Working from home can be both a blessing and a curse.
Sure, it’s great that you can start working even without getting out of your sweatpants or having to worry about traveling.
But, that also means you need to pay extra attention to how you’re managing your time to avoid procrastinating and continue to stay on top of your tasks.
Aside from that, working with a remote team can make it difficult to collaborate with the same efficiency as before, not to mention, it can cause your inbox to constantly be flooded with emails.
So, if you or any of your team members are struggling to keep up with their workload or failing to meet deadlines, you might want to try doing something called stand-up meetings.
What’s A Stand-Up Meeting?
A stand-up meeting is a 15-minute activity where you and your team gather to align your goals, report on your progress, and pinpoint any roadblocks you or your team might be facing.
Why is it called a stand-up meeting? It’s because, throughout the meeting, everyone has to remain standing up. Yep, we’re not kidding!
The idea behind this is that the strain from standing reminds everyone to keep the meeting brief and to the point.
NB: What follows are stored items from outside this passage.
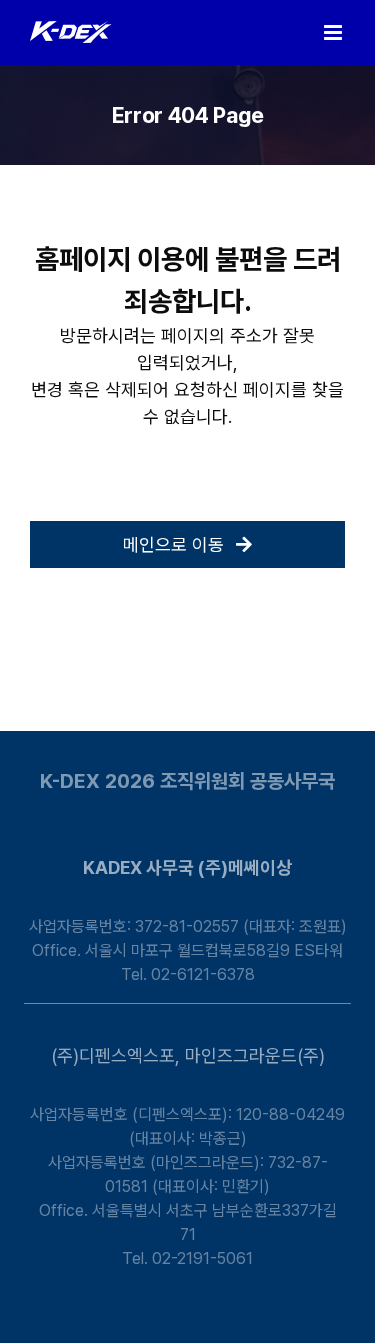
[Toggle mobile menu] (334, 32)
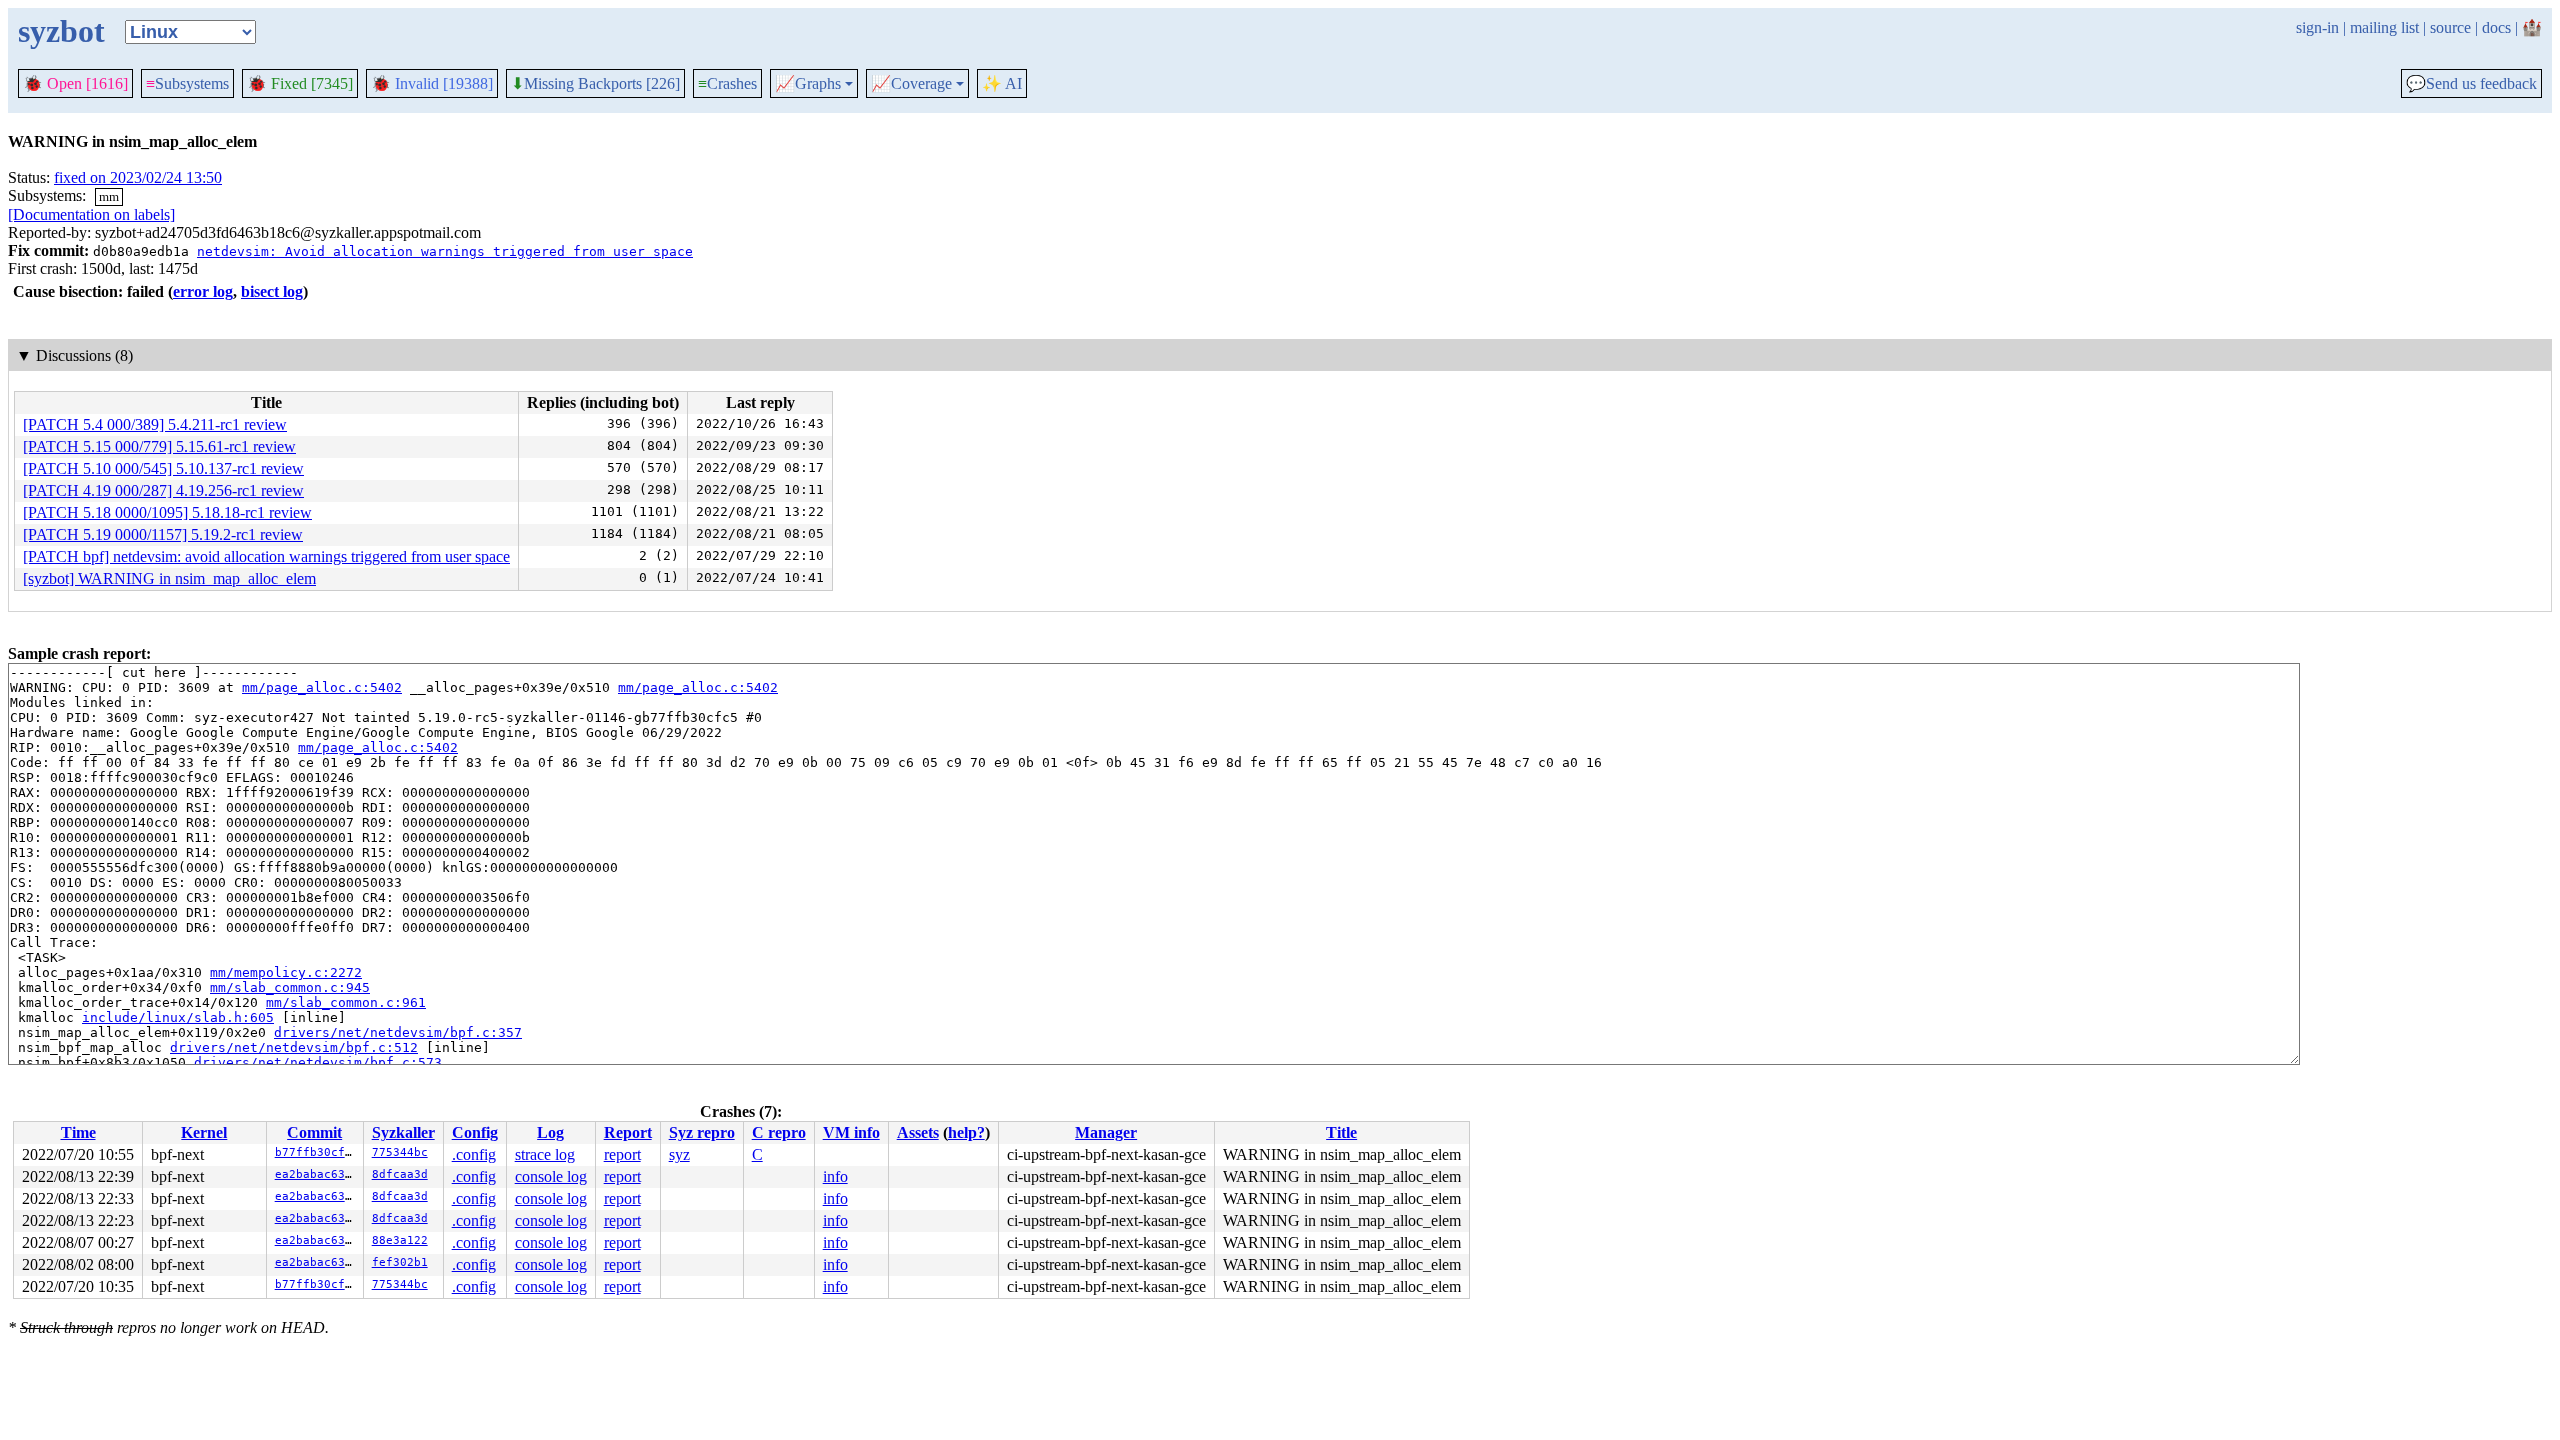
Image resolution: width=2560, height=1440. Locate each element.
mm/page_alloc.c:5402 (322, 687)
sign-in (2317, 27)
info (835, 1176)
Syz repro (702, 1132)
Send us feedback (2471, 84)
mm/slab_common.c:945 (290, 987)
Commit (314, 1132)
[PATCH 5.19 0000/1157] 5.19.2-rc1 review (163, 534)
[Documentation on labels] (91, 214)
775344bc (400, 1152)
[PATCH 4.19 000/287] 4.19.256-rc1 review (163, 490)
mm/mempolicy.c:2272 (286, 972)
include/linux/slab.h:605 (178, 1017)
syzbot (61, 31)
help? (966, 1132)
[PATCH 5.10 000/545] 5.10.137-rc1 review (163, 468)
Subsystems (187, 83)
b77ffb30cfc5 (317, 1152)
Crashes (727, 83)
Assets (918, 1132)
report (622, 1154)
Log (550, 1132)
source (2450, 27)
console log (551, 1176)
As opposed to sitting, standing is also scientifically proven to keep people focused and attentive so they retain information better.
How Can A Stand-Up Meeting Help You?
By doing daily stand-up meetings, you and your team can help each other get a clearer understanding of what your priorities are and therefore, what each member needs to put at the top of their to-do list for the day. Stand-up meetings also give your team the opportunity to voice out their problems and identify which members can help ease those pain points.
It’s an excellent way for you and your team to stay up to speed on everyone’s progress and struggles and provide solutions to issues before they snowball into something more problematic.
How Do You Do A Stand-Up Meeting?
1. Pick a video conferencing app.
To start doing stand-up meetings, the first thing you need to do is find a video meeting tool.
Go for one that’s to navigate and has screen-sharing abilities so that everyone can easily present to the team any problems that they might need help with. We highly recommend Microsoft Teams. It’s what we use for our own stand-up meetings and online collaboration and you can use it for free. You can learn more about it here.
2. Decide on a meeting schedule.
For stand-up meetings, it’s ideal that you meet at least once a day before you begin working, but you can definitely adjust it according to your team’s availability. Consult with your team and decide on a schedule that works for everyone. And once you’ve done so, make sure to stick to it.
If you agreed to meet every day from 8 AM to 8:15 AM, it’s important to start the meeting at 8 AM sharp whether or not the team is complete and remain within the 15-minute mark.
3. Always come prepared.
The meeting only lasts for 15 minutes so literally every second counts. Encourage your team members to prepare before the stand-up meeting starts to ensure that it stays brief and productive.
4. Stick with these 3 questions…
Here are the only three questions you need to ask:
- What have you accomplished since the last meeting?
- What do you plan to accomplish today?
- What issues are delaying your progress?
5. Keep answers short and concise.
Stand-up meetings aren’t the time for giving status reports, planning, problem-solving, or rambling about random topics. They’re simply meant to keep the team informed about what each member is doing and the problems that might be keeping them from finishing certain tasks.
While team members are encouraged to speak up about the problems that they can help solve during the meeting, all collaborations and brainstorming should be done after.
Stand-Up Meeting Best Practices
1. Time your meetings
One way to help you make sure that you don’t go over 15 minutes and everyone has an equal amount of time to speak is to use a timer for your meetings.
2. Keep your group small.
In a stand-up meeting, everyone is given their time to speak. If you have more than 15 people in your group, that leaves less than 1 minute of speaking time for each member. So keep your group small. If you have more than 15 members, you can divide yourself according to department, project, or whatever works for you and assign a team leader for each group.
3. No distractions.
When you’re doing a stand-up meeting, everyone should be 100% present and focused so it’s best to keep away from any distractions, like cellphones and TVs.Tell your team members to find someplace quiet in their homes and keep their phones on silent and avoid multi-tasking (checking their emails, answering messages, etc.) for the duration of the meeting.